Ohno used this technique to dig into problems, find their root cause, and come up with solutions. For us, we will ask “Why?” as many times until we get to the emotion that drives human behaviour.

Let’s say we are building a video conferencing tool called Vimeetio. What a name! Right? Our target user is a middle-aged head of product named Simon.

Simon says he wishes to remotely communicate with his team.

We will identify the core desire behind this need by answering the following series of whys:

  1. Why would Simon want to use Vimeetio?
    Ans: So he can see his team and communicate with them.
  2. Why would he want to communicate with his team?
    Ans: To know the progress made regarding a project.
  3. Why would he want to know the progress made?
    Ans: To identify any hiccup and see if they need him.
  4. Why would he want to know if they need him?
    Ans: To make sure everything is going on well.
  5. Why would he want to make sure everything is going on well?
    Ans: He fears they will not complete the project in time.

So, we have an emotion; fear.

We can design our product to play into this emotion and instigate frequent usage of our product.
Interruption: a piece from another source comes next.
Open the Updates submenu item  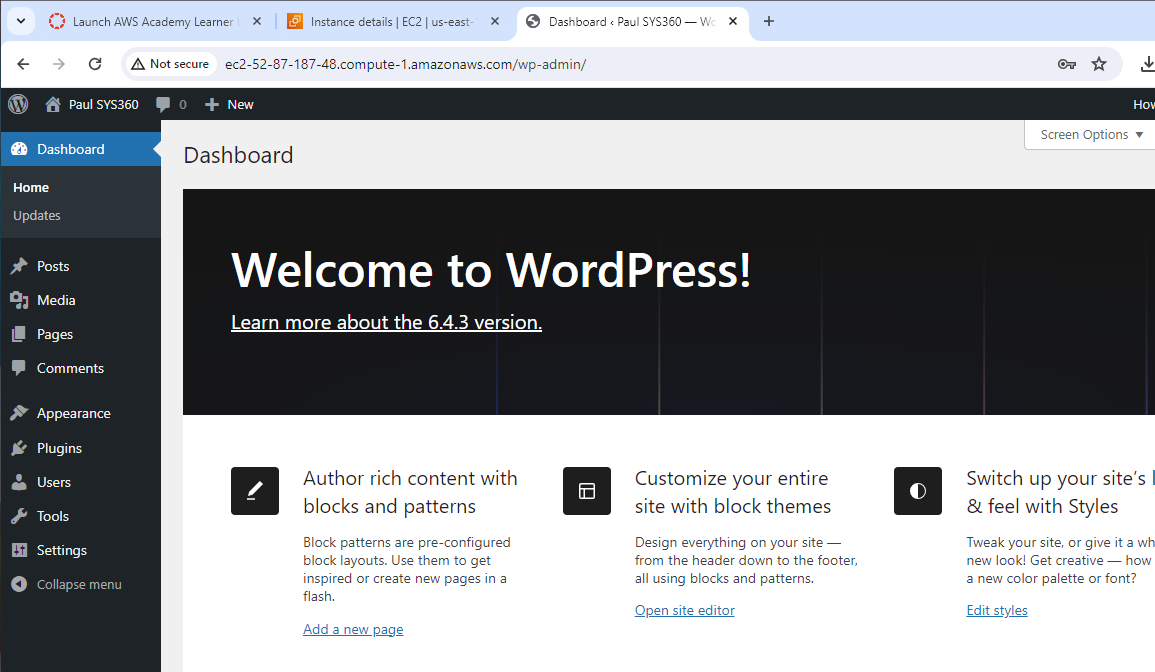coord(37,215)
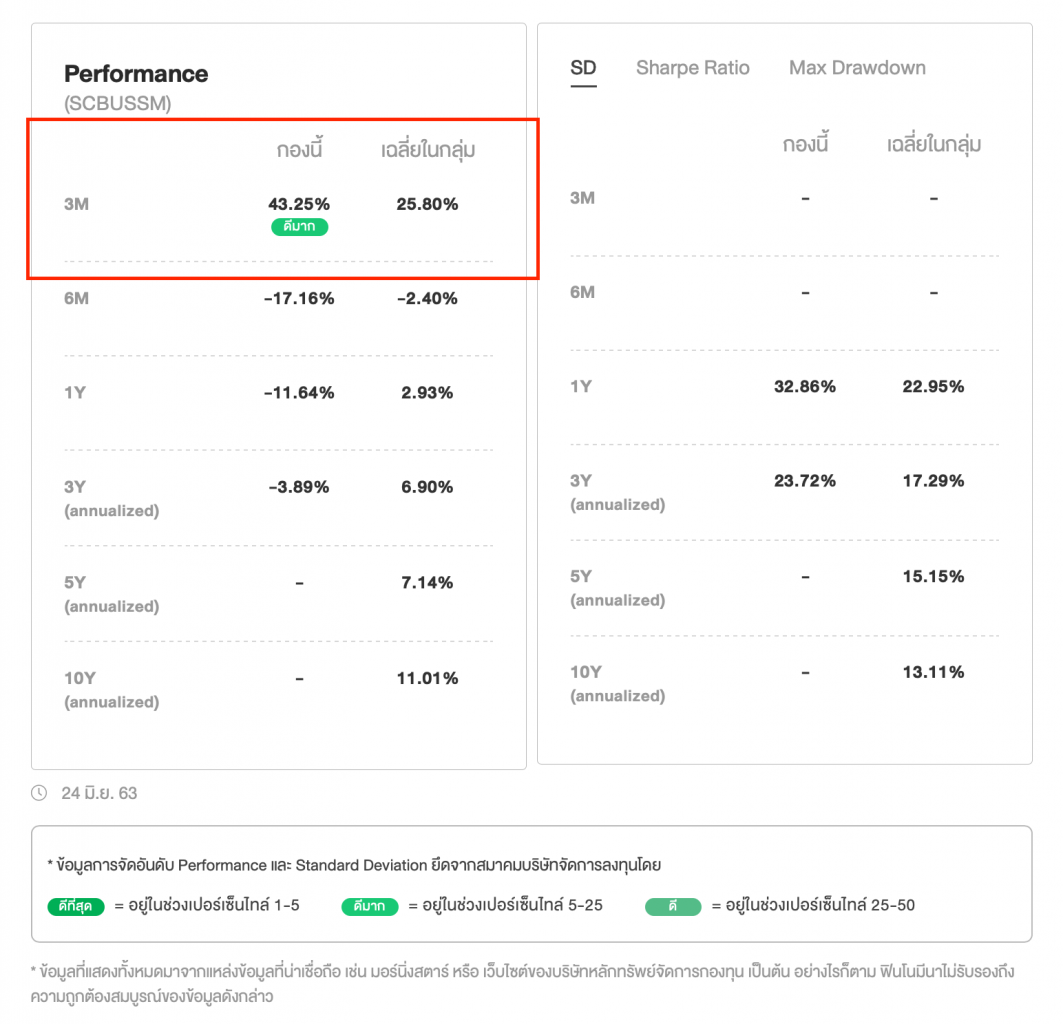Viewport: 1063px width, 1024px height.
Task: Click the SCBUSSM fund code label
Action: point(117,103)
It can be by adding a feature that lets Simon add annotations and timestamps to communicate each task to every team. Thereby everyone knows their duties, and the project is completed on time.

We can therefore test the product and our messaging with our user’s desire in mind.

Points to remember when working out your users’ core desires:

  • The answers to the whys should be from the user’s point of view.
  • Ask why? Until you reach an emotion that explains their human behaviour.

Over to you.

What’s your target audience’s core desire?